──────── Texto apresentado

Um Inquérito Civil público foi instaurado pelo Ministério Público Federal em São Paulo (MPF/SP) para apurar denúncias de violência obstétrica em estabelecimentos de saúde na capital paulista.
A violência obstétrica implica em agressões físicas ou emocionais por parte de profissionais de saúde durante o atendimento às parturientes, nas redes pública e privada. De acordo com o MPF, práticas invasivas desnecessárias são consideradas “rotina hospitalar” em maternidades brasileiras.
O MPF está recebendo denúncias que demonstram o desrespeito às mulheres antes, durante e após o parto. A ausência de informação e consentimento da paciente acerca dos procedimentos realizados leva à adoção de práticas invasivas que, embora desnecessárias em muitos casos, são rotineiras em várias maternidades. Dentre elas está o corte na região da vagina para facilitar a saída do bebê, prática chamada episiotomia. Apesar de a Organização Mundial da Saúde (OMS) determinar critérios e cautela para a adoção do procedimento, a maioria dos médicos brasileiros defendem a episiotomia e a realizam de maneira indiscriminada.
Outros exemplos de violência obstétrica são a infusão intravenosa para acelerar o trabalho de parto (ocitocina sintética), a pressão sobre a barriga da parturiente para empurrar o bebê (manobra de Kristeller), o uso rotineiro de lavagem intestinal (enema) e retirada dos pelos pubianos (tricotomia) e o exame de toque frequente para verificar a dilatação. São comuns também os relatos de xingamentos e humilhações praticados por parte dos profissionais de saúde ao proferirem frases como “se você não parar de gritar, eu não vou mais te atender”, “na hora de fazer não gritou” e outras do gênero.
Além disso, as mulheres não são hidratadas ou alimentadas durante o trabalho de parto nem recebem qualquer assistência para o alívio das dores. São obrigadas a permanecer deitadas, sem liberdade para se movimentar e encontrar a posição mais confortável para parir, situação que amplia o desconforto advindo das contrações. Em relação ao contato entre mãe e bebê, na maioria das vezes a criança é separada da mãe assim que nasce, prejudicando o início da amamentação e o contato direto durante a primeira hora após o nascimento.

────────────────
──────── Dados fornecidos

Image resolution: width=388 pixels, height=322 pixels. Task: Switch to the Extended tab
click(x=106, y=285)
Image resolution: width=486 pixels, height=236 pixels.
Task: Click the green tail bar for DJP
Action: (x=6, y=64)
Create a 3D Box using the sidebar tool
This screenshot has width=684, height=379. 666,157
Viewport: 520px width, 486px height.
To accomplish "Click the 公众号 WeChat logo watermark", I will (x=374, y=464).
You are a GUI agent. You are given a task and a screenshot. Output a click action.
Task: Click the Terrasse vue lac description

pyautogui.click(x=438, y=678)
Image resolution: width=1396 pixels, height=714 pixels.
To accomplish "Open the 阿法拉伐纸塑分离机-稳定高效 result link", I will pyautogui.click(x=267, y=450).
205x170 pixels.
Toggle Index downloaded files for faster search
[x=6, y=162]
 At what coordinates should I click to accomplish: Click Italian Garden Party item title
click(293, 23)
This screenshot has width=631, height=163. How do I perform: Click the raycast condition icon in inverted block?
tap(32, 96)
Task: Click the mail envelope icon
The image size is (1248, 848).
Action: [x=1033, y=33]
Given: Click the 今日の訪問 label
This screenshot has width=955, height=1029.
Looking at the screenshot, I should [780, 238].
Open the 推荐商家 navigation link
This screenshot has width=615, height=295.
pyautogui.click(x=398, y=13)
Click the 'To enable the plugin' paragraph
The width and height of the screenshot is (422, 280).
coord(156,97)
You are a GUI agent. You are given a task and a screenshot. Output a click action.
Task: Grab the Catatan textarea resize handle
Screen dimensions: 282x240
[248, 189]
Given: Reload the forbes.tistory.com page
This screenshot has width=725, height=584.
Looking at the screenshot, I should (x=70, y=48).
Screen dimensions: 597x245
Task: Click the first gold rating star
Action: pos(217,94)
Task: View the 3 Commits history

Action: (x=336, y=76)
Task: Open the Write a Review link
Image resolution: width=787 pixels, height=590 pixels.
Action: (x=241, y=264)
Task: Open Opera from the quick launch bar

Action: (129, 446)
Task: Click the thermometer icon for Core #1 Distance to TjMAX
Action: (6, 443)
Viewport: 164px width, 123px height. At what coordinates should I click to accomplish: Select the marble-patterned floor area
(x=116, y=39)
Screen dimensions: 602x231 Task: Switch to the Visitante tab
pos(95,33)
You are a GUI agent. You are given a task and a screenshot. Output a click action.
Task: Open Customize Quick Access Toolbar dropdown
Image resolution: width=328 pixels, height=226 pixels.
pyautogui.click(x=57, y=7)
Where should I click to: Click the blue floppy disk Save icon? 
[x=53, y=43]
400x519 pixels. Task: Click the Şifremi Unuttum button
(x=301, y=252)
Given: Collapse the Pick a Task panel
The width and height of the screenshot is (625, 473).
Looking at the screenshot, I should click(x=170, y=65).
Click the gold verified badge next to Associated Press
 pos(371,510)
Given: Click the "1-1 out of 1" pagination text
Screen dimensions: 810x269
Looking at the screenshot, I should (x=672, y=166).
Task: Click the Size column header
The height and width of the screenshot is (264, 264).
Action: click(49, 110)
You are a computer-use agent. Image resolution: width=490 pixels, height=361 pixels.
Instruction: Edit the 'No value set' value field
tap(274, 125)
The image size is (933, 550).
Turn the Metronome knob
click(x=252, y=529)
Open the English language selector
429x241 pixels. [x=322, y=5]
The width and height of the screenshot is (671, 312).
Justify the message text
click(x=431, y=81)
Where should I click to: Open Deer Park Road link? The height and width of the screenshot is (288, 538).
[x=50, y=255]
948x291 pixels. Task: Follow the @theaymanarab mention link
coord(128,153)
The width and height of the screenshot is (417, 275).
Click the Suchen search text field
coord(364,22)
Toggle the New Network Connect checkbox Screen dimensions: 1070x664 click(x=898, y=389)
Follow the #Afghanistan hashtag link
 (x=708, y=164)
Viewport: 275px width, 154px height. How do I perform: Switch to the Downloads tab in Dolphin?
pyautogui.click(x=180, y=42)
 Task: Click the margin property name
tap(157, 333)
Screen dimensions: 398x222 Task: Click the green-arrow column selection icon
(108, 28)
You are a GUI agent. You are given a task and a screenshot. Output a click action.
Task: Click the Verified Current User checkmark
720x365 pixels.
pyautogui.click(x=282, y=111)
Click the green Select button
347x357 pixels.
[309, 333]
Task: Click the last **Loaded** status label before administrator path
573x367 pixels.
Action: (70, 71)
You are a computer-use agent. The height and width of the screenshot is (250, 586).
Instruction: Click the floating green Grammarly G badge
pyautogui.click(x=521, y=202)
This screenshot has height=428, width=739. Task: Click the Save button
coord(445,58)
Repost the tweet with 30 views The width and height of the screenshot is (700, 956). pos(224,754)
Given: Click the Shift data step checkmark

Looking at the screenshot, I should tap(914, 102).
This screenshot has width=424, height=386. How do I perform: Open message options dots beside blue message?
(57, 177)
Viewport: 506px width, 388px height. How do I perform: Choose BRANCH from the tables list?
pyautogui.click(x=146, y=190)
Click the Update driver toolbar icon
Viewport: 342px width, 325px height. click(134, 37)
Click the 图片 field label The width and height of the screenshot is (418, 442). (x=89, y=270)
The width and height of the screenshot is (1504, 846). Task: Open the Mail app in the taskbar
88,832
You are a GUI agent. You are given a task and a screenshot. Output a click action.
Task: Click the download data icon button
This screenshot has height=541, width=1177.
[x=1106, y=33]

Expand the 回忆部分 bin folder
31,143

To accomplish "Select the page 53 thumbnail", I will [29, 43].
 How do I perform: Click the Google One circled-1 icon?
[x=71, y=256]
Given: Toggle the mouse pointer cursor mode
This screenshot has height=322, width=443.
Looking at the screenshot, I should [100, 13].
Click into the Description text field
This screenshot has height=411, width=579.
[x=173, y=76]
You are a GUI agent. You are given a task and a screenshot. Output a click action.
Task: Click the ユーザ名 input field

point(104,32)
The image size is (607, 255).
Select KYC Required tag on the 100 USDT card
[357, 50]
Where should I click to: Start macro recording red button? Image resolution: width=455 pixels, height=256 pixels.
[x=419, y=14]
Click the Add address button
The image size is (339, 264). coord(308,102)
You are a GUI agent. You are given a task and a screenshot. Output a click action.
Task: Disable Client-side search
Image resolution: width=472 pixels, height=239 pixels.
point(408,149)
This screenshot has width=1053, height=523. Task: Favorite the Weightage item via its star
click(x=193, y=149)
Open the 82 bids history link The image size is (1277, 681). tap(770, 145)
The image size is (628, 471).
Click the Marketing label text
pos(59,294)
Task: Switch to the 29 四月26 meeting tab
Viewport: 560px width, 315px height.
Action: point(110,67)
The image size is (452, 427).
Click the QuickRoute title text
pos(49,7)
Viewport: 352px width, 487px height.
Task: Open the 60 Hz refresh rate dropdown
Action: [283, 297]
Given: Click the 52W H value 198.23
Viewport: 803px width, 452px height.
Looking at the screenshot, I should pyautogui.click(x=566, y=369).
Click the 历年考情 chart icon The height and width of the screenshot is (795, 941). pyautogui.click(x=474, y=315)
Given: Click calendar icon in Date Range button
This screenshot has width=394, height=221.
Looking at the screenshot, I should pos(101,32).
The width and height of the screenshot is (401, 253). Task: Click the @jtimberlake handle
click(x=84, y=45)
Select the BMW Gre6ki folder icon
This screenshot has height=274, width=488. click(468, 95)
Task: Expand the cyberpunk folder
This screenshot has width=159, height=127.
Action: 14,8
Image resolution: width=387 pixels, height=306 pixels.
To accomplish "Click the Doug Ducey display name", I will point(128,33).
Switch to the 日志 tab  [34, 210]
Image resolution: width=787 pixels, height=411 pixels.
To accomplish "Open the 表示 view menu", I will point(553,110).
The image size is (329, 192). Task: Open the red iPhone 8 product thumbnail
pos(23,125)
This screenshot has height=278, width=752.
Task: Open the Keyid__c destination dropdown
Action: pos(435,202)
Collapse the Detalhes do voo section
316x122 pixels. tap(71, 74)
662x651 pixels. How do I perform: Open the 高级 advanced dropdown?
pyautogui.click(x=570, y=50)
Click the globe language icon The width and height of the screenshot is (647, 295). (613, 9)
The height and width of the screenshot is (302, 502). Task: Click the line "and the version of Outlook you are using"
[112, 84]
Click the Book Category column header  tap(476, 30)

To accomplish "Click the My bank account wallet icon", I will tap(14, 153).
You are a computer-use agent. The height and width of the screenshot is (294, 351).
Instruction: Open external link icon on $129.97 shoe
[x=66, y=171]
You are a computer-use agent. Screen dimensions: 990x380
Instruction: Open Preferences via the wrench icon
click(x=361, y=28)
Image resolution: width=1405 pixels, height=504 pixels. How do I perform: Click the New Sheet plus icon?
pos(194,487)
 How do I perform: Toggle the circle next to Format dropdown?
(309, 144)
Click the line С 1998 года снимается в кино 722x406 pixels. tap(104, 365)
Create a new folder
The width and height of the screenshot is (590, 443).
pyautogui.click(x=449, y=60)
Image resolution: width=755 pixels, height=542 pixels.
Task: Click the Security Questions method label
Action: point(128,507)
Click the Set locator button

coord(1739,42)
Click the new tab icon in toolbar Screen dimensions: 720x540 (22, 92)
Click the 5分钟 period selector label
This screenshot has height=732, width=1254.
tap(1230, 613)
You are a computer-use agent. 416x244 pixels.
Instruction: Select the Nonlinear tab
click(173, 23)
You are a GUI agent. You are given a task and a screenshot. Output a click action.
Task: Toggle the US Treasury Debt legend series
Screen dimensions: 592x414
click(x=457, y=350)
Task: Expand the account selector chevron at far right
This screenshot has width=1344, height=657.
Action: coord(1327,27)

────────────────

## Enunciado 1
Responda, com base no texto sobre violência obstétrica:
(a) Que órgão instaurou o Inquérito Civil público?
(b) Como se chama a pressão sobre a barriga da parturiente para empurrar o bebê?
(c) O que é prejudicado quando a criança é separada da mãe assim que nasce?
## Enunciado 2
Reproduza, do texto sobre violência obstétrica, tudo o que vai de "Outros exemplos de" até "outras do gênero.", sem nenhuma alteração.

## Sua solução 1
(a) O Ministério Público Federal em São Paulo (MPF/SP).
(b) Manobra de Kristeller.
(c) O início da amamentação e o contato direto durante a primeira hora após o nascimento.

## Sua solução 2
Outros exemplos de violência obstétrica são a infusão intravenosa para acelerar o trabalho de parto (ocitocina sintética), a pressão sobre a barriga da parturiente para empurrar o bebê (manobra de Kristeller), o uso rotineiro de lavagem intestinal (enema) e retirada dos pelos pubianos (tricotomia) e o exame de toque frequente para verificar a dilatação. São comuns também os relatos de xingamentos e humilhações praticados por parte dos profissionais de saúde ao proferirem frases como “se você não parar de gritar, eu não vou mais te atender”, “na hora de fazer não gritou” e outras do gênero.